ACTIVITY — In the entries below, which lines run from the one containing "Subscribe to Our Newsletter (173, 1808)" to the one containing "Write A Review (208, 1225)"? Copy exactly those lines, ends included, and no others.

[Saved entries]

──────

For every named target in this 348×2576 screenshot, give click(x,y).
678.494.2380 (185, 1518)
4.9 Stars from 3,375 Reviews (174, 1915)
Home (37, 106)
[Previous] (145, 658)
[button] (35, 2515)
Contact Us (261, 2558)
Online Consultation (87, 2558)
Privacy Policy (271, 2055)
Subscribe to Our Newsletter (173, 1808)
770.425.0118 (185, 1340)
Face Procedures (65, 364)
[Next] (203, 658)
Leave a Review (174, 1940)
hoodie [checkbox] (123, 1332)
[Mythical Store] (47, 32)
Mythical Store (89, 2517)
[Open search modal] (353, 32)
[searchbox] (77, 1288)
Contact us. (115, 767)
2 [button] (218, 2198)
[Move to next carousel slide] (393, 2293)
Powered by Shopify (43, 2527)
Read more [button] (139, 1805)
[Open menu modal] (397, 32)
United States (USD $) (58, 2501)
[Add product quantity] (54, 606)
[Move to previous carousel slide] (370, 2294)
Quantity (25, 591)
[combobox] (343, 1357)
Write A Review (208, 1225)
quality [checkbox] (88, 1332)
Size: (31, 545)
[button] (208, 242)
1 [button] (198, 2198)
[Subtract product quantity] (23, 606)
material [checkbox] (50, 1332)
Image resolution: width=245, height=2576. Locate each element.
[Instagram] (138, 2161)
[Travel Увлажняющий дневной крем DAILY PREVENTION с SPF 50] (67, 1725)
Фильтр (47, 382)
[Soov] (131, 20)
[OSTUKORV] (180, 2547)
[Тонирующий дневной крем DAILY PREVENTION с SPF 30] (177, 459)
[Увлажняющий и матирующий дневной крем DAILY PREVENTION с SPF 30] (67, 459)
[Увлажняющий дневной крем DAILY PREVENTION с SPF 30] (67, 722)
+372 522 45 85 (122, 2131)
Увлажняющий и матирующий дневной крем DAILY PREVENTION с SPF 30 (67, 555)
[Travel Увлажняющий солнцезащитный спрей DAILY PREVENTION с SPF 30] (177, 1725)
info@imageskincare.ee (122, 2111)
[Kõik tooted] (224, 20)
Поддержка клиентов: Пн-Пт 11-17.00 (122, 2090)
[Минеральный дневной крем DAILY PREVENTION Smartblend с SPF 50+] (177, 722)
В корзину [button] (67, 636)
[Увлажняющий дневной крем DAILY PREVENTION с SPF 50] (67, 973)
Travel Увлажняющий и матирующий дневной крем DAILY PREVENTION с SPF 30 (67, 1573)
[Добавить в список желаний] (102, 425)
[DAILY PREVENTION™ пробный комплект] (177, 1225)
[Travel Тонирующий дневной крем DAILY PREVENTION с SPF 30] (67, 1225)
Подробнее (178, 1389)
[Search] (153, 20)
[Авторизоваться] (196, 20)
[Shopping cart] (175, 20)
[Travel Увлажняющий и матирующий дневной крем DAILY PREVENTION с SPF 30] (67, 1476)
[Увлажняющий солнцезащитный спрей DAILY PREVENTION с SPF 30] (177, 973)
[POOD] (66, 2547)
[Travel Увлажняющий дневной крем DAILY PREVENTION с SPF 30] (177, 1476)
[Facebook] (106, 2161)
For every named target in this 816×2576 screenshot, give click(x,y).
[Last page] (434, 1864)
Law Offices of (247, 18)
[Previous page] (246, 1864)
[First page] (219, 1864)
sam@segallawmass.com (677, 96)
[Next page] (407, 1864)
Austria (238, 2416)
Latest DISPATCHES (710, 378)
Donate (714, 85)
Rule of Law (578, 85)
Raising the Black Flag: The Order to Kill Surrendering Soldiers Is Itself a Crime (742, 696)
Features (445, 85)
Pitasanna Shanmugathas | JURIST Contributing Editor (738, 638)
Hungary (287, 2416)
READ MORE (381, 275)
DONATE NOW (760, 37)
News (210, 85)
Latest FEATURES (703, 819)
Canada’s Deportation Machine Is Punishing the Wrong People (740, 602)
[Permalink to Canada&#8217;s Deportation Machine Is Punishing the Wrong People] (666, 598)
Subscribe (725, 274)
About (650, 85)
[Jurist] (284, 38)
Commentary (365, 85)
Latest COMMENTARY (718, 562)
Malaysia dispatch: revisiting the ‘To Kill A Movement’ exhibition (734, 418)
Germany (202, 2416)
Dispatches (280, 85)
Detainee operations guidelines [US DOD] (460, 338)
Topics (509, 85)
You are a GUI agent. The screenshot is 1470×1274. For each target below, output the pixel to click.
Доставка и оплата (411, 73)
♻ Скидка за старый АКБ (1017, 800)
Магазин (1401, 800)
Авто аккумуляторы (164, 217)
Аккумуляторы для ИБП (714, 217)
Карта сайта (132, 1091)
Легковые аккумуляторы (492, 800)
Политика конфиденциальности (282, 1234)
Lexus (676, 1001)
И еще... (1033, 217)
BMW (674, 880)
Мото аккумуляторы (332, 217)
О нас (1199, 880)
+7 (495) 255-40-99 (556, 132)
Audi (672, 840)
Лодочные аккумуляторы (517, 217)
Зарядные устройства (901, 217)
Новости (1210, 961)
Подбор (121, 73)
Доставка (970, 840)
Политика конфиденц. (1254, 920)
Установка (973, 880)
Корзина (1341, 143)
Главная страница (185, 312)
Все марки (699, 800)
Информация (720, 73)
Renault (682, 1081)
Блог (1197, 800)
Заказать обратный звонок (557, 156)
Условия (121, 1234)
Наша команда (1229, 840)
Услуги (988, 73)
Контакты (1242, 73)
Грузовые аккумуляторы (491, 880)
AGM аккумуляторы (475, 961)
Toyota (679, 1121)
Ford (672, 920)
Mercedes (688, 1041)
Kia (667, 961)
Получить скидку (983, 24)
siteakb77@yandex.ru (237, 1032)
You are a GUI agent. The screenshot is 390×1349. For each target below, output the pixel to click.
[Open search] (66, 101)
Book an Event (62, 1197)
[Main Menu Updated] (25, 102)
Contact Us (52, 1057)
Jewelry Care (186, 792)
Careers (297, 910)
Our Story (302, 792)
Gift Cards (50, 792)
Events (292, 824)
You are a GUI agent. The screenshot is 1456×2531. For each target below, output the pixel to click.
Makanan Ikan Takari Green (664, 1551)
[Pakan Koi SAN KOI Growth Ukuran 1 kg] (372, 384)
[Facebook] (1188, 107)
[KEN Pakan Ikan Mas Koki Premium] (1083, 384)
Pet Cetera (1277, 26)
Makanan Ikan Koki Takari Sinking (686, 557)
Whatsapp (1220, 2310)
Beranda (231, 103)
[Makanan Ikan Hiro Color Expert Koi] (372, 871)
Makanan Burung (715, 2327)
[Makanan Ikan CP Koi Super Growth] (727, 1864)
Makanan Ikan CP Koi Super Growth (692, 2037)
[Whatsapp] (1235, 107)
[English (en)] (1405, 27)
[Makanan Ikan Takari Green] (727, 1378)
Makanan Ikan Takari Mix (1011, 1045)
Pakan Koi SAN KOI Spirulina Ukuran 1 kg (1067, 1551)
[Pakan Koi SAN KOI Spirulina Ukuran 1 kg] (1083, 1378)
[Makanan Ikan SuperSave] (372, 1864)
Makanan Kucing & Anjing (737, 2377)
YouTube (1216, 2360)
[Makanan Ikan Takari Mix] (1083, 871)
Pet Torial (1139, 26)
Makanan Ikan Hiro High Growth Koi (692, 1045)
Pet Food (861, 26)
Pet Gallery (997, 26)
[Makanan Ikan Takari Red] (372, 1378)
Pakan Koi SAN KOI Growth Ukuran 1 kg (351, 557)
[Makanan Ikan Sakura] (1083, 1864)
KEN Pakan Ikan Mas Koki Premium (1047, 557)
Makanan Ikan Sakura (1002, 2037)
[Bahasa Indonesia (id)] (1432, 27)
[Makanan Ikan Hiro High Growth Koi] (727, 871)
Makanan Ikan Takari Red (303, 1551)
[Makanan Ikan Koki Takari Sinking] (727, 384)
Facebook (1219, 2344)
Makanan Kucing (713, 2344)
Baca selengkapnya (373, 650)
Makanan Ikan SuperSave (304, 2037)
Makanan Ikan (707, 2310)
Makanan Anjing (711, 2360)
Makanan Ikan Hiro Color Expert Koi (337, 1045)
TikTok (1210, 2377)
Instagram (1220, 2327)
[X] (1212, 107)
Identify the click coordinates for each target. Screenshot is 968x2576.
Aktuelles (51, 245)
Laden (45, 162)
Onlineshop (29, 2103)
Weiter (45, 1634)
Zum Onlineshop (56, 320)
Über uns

──────

EXERCISE SOLUTION —
Subscribe to Our Newsletter (173, 1808)
770.425.0118 (185, 1340)
Face Procedures (65, 364)
[Next] (203, 658)
Leave a Review (174, 1940)
hoodie [checkbox] (123, 1332)
[Mythical Store] (47, 32)
Mythical Store (89, 2517)
[Open search modal] (353, 32)
[searchbox] (77, 1288)
Contact us. (115, 767)
2 [button] (218, 2198)
[Move to next carousel slide] (393, 2293)
Powered by Shopify (43, 2527)
Read more [button] (139, 1805)
[Open menu modal] (397, 32)
United States (USD $) (58, 2501)
[Add product quantity] (54, 606)
[Move to previous carousel slide] (370, 2294)
Quantity (25, 591)
[combobox] (343, 1357)
Write A Review (208, 1225)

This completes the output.